If Mozart had not run away during my exposition of the painting, I’d explain to him that my country is living with encroaching threats of the kind that emanate from a rot at the top. And artists haven’t been responding to it with the full force of art, as Picasso did immediately after learning about the bombing of Guernica. Maybe somebody will slather a political slogan across a cardboard box or make a digital screen crawl of it—I’ve seen both—and the political message will be the entire point. The easy, lazy point. Picasso labored at white heat for a month on Guernica, revising it again and again (there are photos of the process), because he insisted it must work not just as statement but as art. Surely that’s why Guernica is one of the mightiest works of its kind.

Here’s another example of what I mean. I once heard on radio a series of revisions Henry Thoreau made to a line in Walden. It began with an observation in his journal, after a party. I don’t remember the exact words, but it was something like, “I noticed that most of the people there put on a convivial face, but it was clear that none of them were really happy in the least, yet they never talk about it.” Then he began working on the idea. As I remember there are nine surviving drafts of it. What he ended up with is one of the most famous phrases in the language, and one of the most tragically wise: “The mass of men live lives of quiet desperation.” That phrase does not say anything the first version didn’t, but it says it once and for all. We spend our lives learning its truth. And remember what Picasso said: “Art is a lie that shows us the truth.”

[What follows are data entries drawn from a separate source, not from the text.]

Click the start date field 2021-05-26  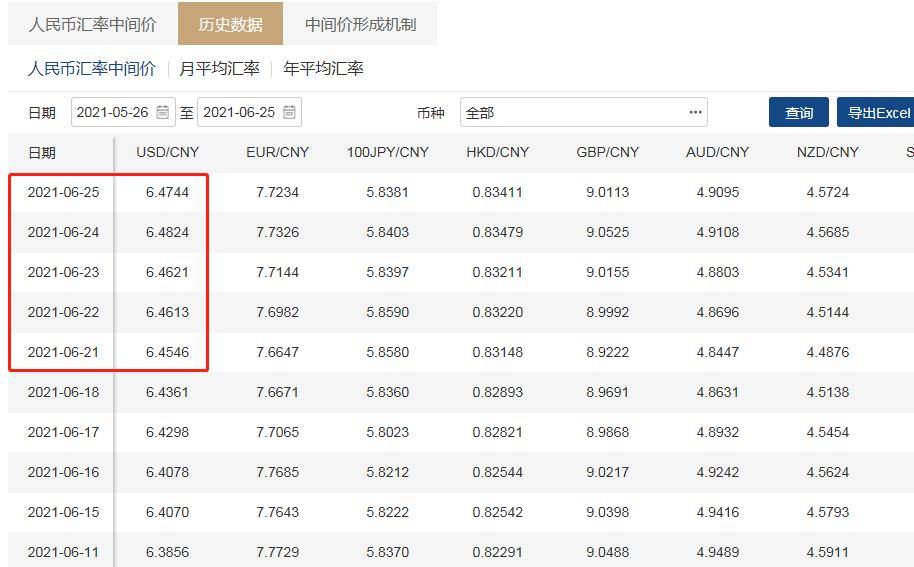[x=112, y=113]
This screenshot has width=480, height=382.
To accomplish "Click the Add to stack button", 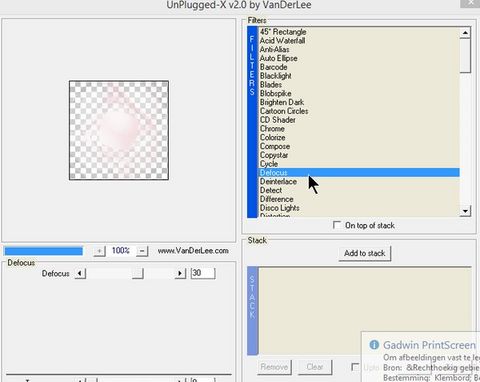I will coord(365,253).
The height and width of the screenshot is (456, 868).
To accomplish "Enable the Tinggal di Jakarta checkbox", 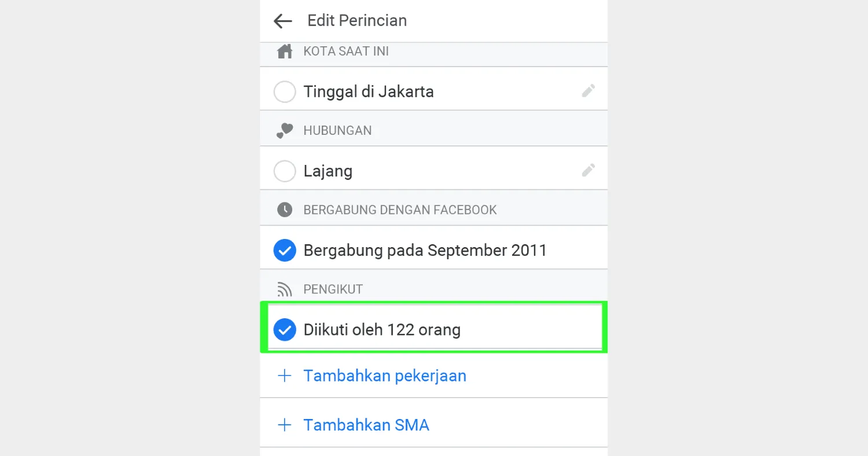I will coord(285,92).
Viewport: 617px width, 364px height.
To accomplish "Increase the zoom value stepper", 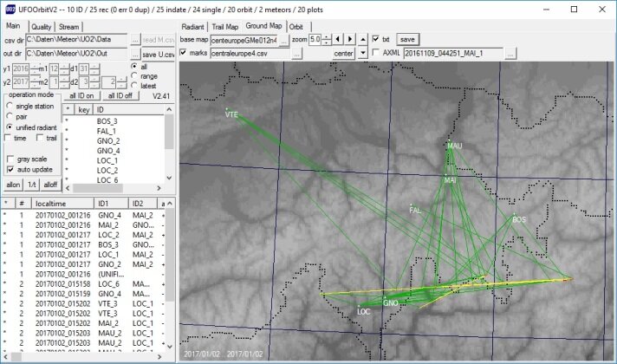I will click(325, 37).

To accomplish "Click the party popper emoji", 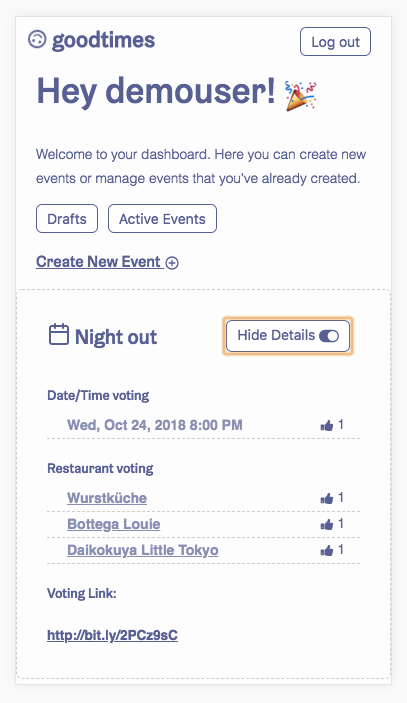I will (x=300, y=95).
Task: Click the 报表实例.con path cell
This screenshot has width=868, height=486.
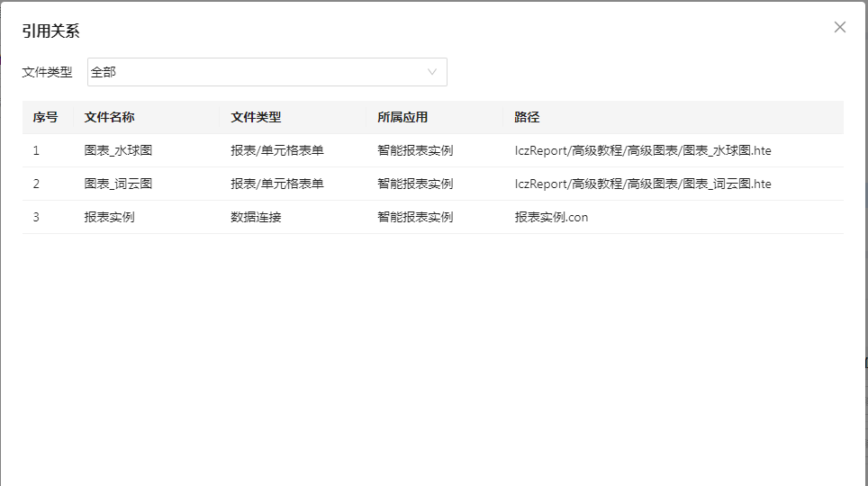Action: (551, 217)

Art done well has tremendous power, political and emotional, but there’s not enough of that around these days. Artists of our time, as far as I’ve seen anyway, have been useless at fighting the malaise of our time, the growing human cost, the rot of corruption and lies—lies that are intended to destroy the truth. At least the U.S. is not Nazi Germany yet. We won’t routinely be killed for telling the truth—not yet.

All this would surely be too much for Mozart. He would first have to understand a new scale of evil, then refashion his conceptions of art to deal with it. It would likely be too much, even for him. But we have the knowledge and the means, the technique to respond to psychological and physical violence. Yet we mostly complain instead of create. Visual art these days is more a matter of fashion and money than anything else. What’s our excuse?

These thoughts, standing in front of a devastating painting in Madrid.